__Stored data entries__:

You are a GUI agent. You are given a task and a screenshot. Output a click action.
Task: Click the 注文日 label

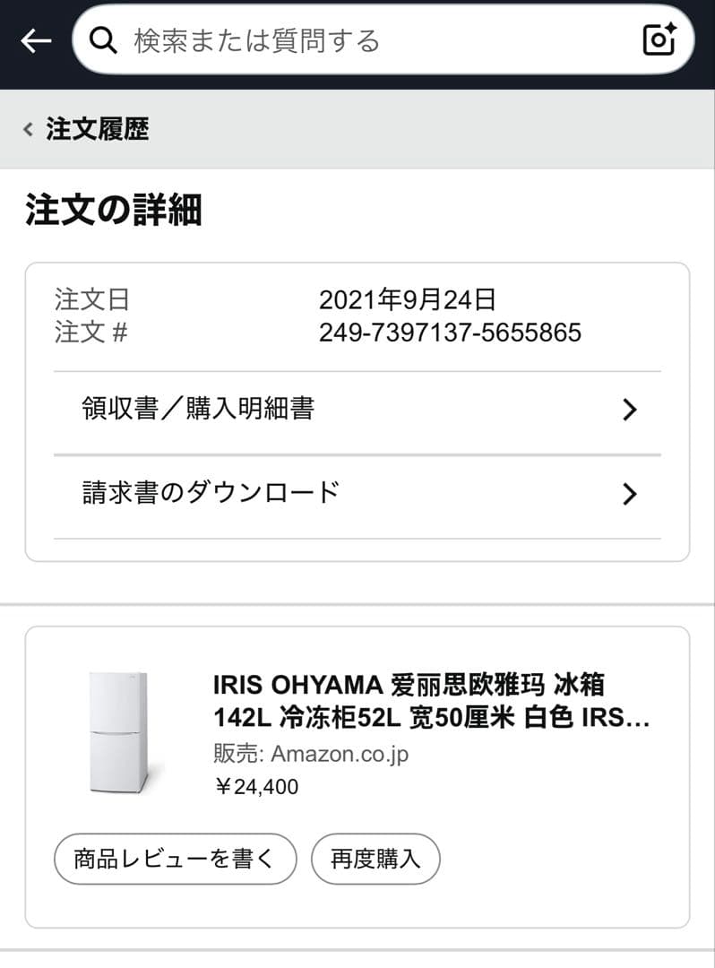tap(91, 299)
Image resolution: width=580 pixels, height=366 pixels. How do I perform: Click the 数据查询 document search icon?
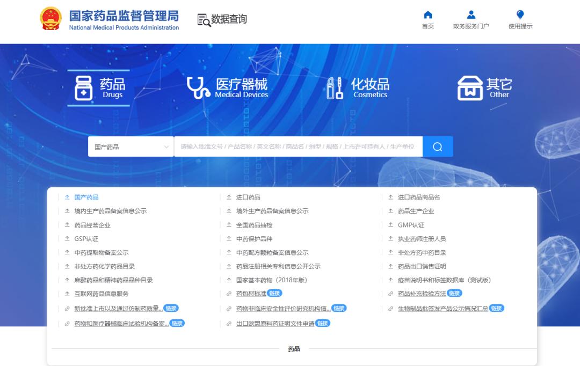[x=204, y=20]
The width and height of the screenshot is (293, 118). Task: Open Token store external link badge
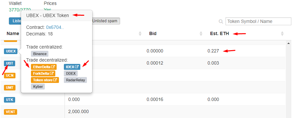point(45,80)
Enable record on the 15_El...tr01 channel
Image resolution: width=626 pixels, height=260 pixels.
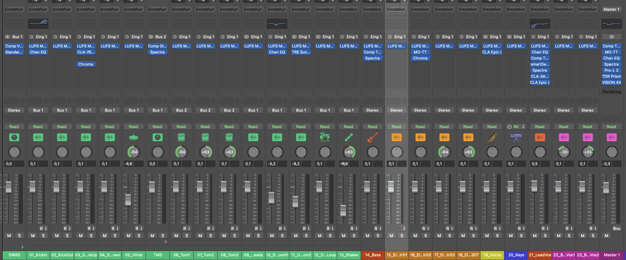pos(399,228)
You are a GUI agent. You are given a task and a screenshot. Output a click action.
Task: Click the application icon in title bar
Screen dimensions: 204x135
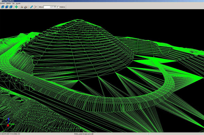1,1
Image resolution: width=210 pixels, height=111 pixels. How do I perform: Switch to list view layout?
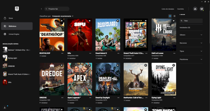click(174, 16)
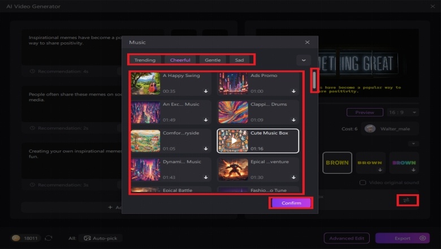Expand more music categories chevron

[x=304, y=60]
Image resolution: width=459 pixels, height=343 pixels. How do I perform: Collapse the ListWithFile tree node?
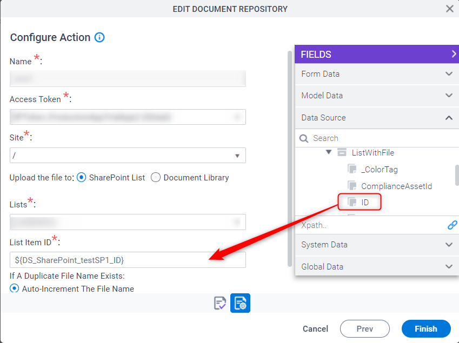[x=329, y=153]
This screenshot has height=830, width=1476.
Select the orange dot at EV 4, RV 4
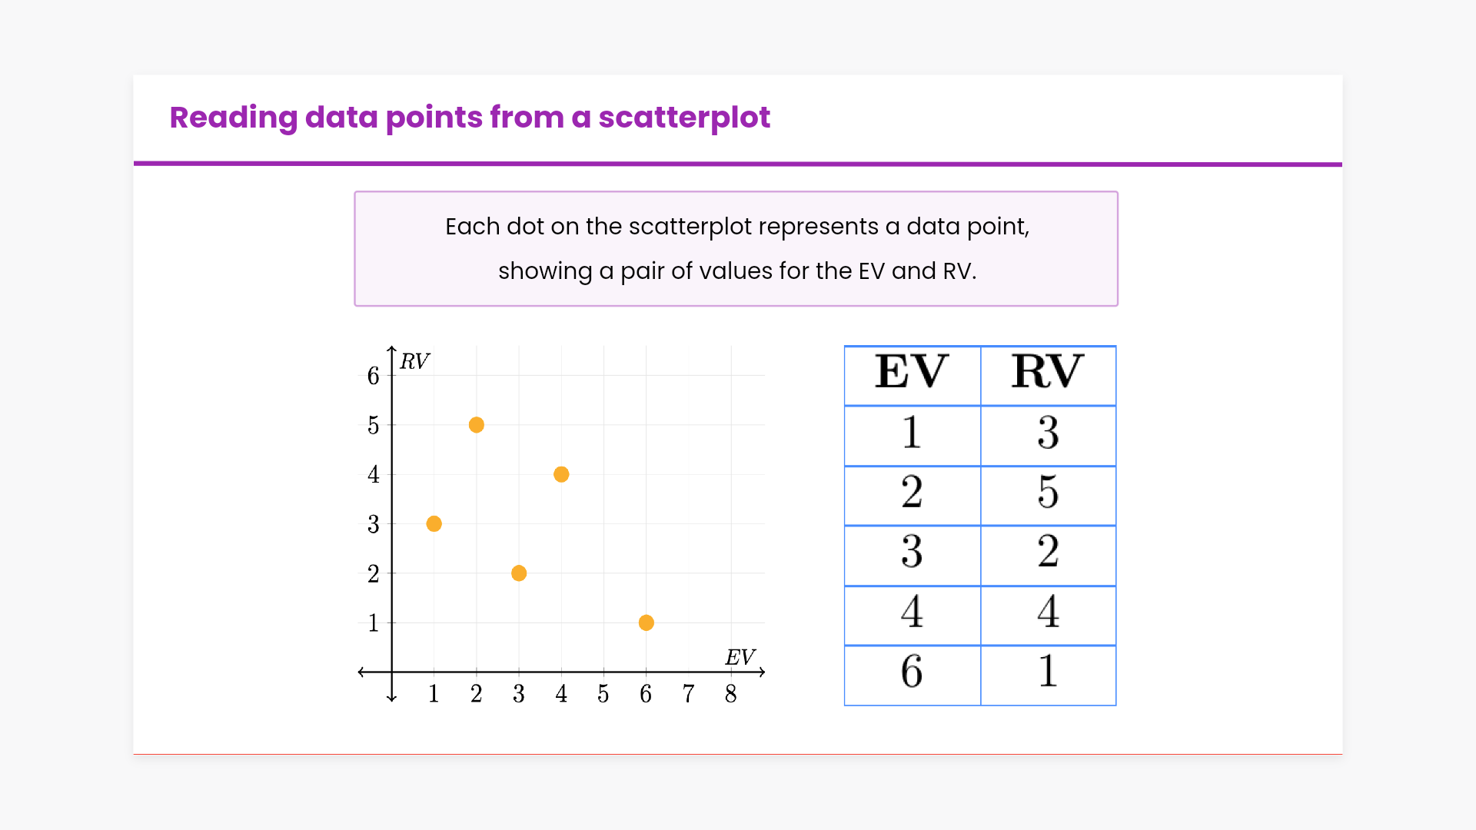(x=561, y=475)
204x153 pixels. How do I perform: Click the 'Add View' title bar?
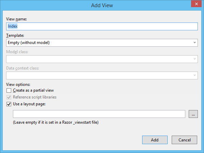coord(102,5)
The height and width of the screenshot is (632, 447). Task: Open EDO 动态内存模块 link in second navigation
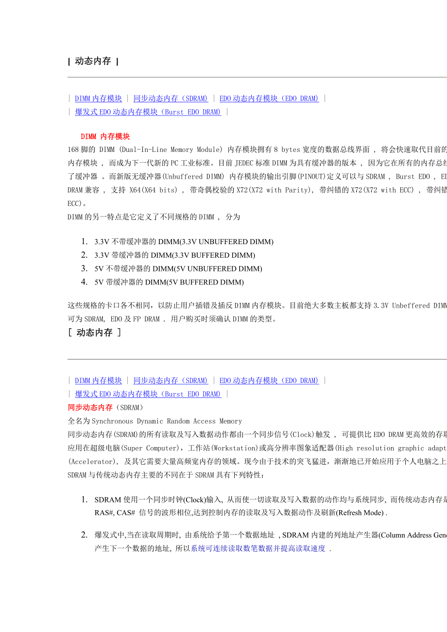[269, 381]
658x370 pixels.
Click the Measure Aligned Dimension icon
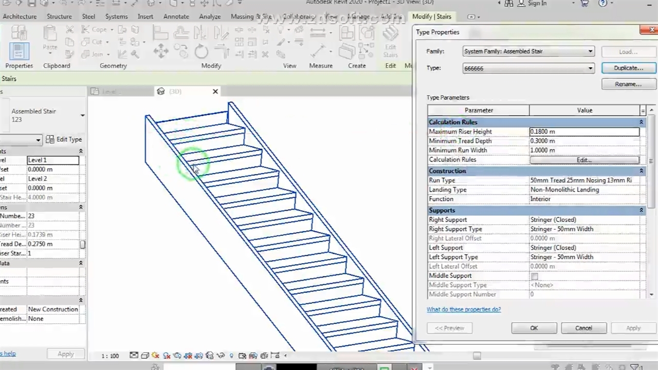318,50

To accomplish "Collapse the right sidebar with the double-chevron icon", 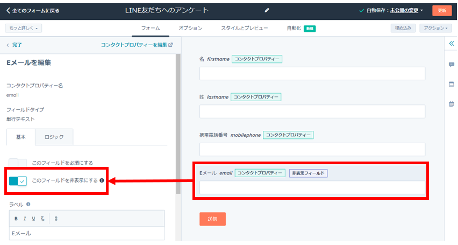I will coord(451,44).
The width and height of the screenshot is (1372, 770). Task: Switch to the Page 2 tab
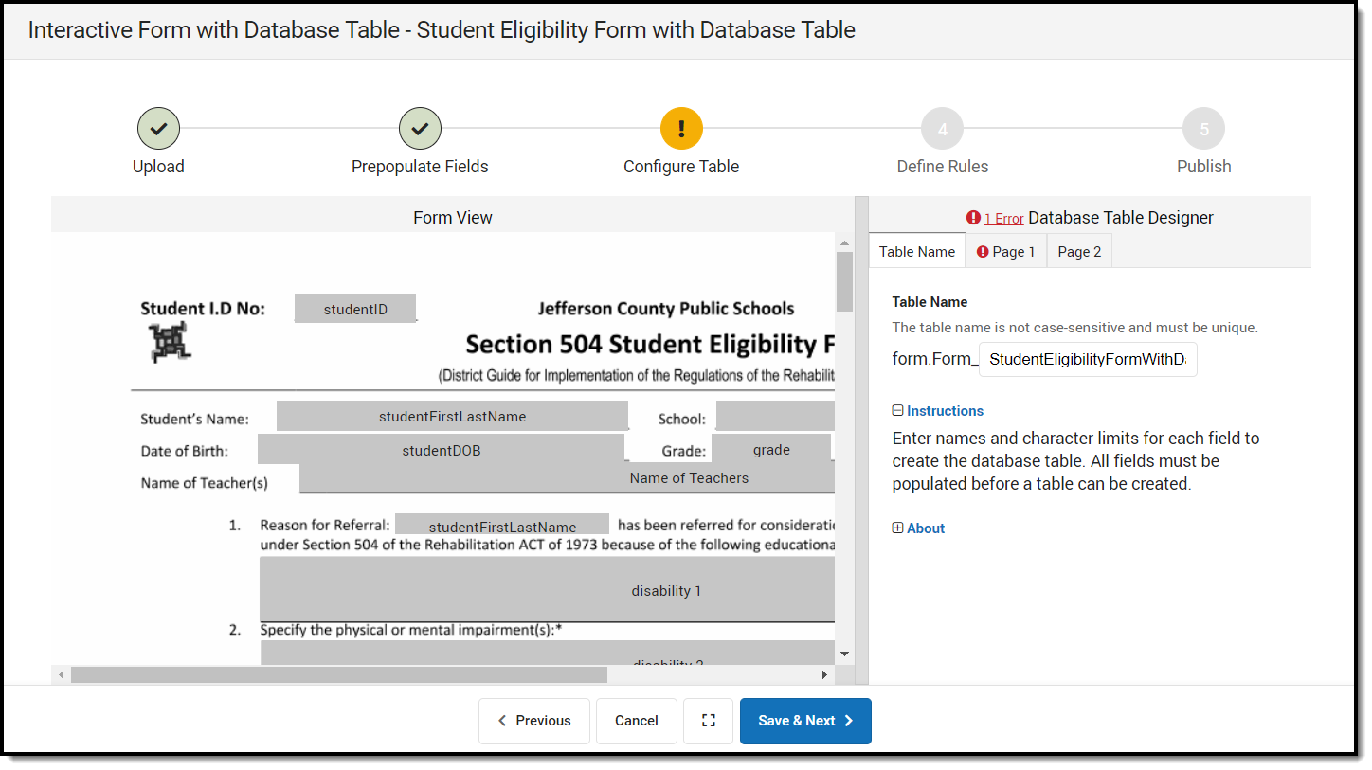pos(1079,251)

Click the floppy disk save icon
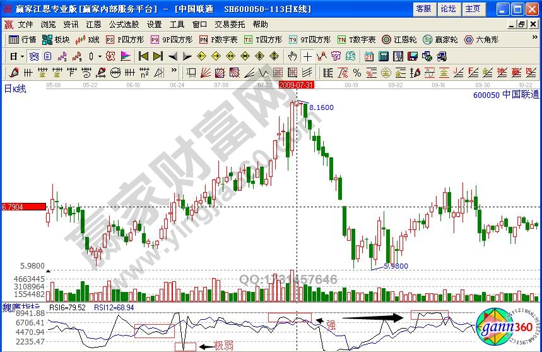point(413,56)
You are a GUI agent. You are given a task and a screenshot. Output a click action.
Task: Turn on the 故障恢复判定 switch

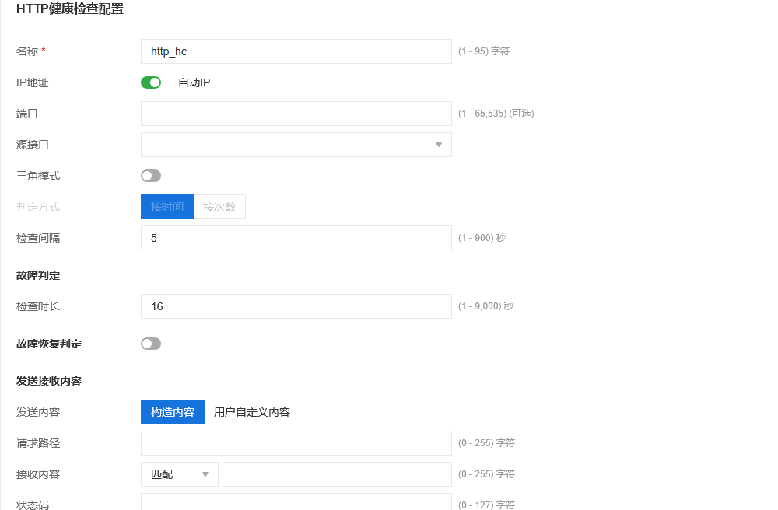pos(151,344)
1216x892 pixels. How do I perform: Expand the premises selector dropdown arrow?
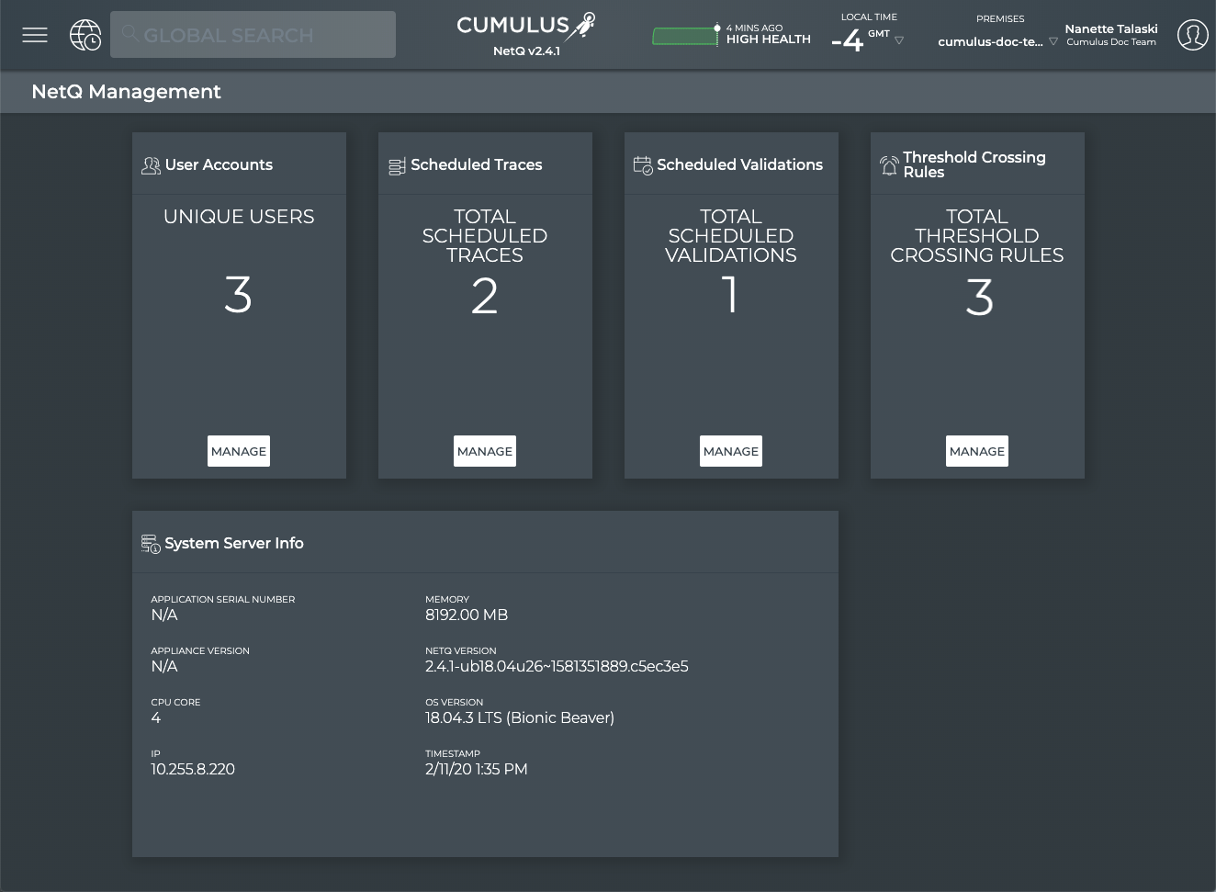point(1053,41)
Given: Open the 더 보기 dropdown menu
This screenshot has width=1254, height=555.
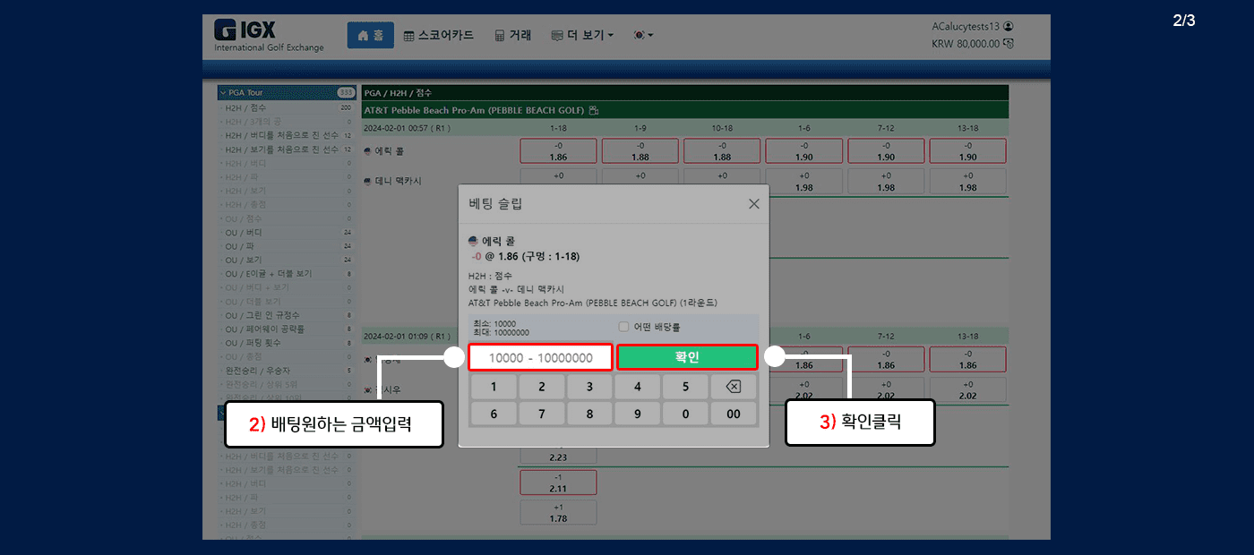Looking at the screenshot, I should point(582,36).
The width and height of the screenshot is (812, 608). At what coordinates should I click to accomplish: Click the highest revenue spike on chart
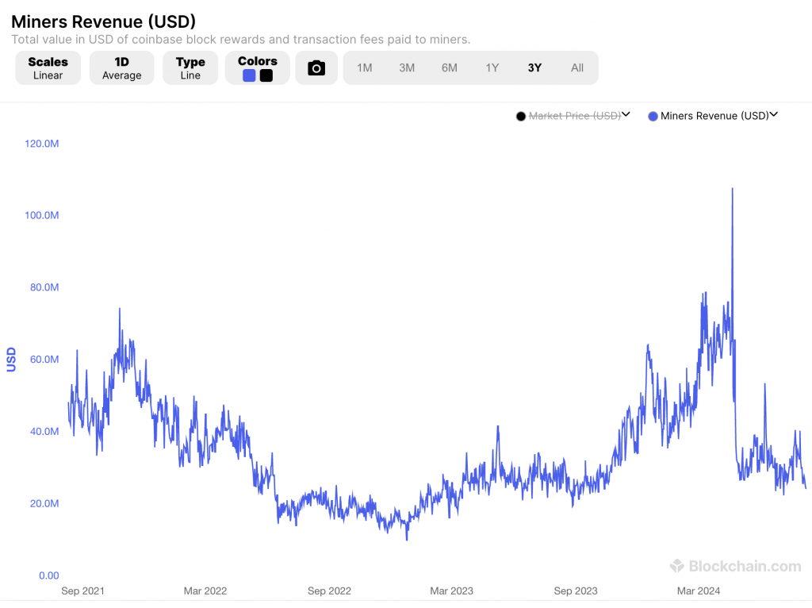click(732, 190)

__Task requirements__:
From the records above, transcribe exactly the lines starting at the one containing "The width and height of the screenshot is (1372, 770)." and ending at the one containing "Given: Open the 더 보기 dropdown menu". Skip the pictures.

__Response area__:
The width and height of the screenshot is (1372, 770). Task: Switch to the Page 2 tab
pos(1079,251)

Click the floppy disk save icon
point(413,56)
You are a GUI agent. You are given a task and a screenshot. Output a click action.
Task: Turn on the 故障恢复判定 switch

pos(151,344)
1216x892 pixels. How do I perform: Expand the premises selector dropdown arrow?
point(1053,41)
Given: Open the 더 보기 dropdown menu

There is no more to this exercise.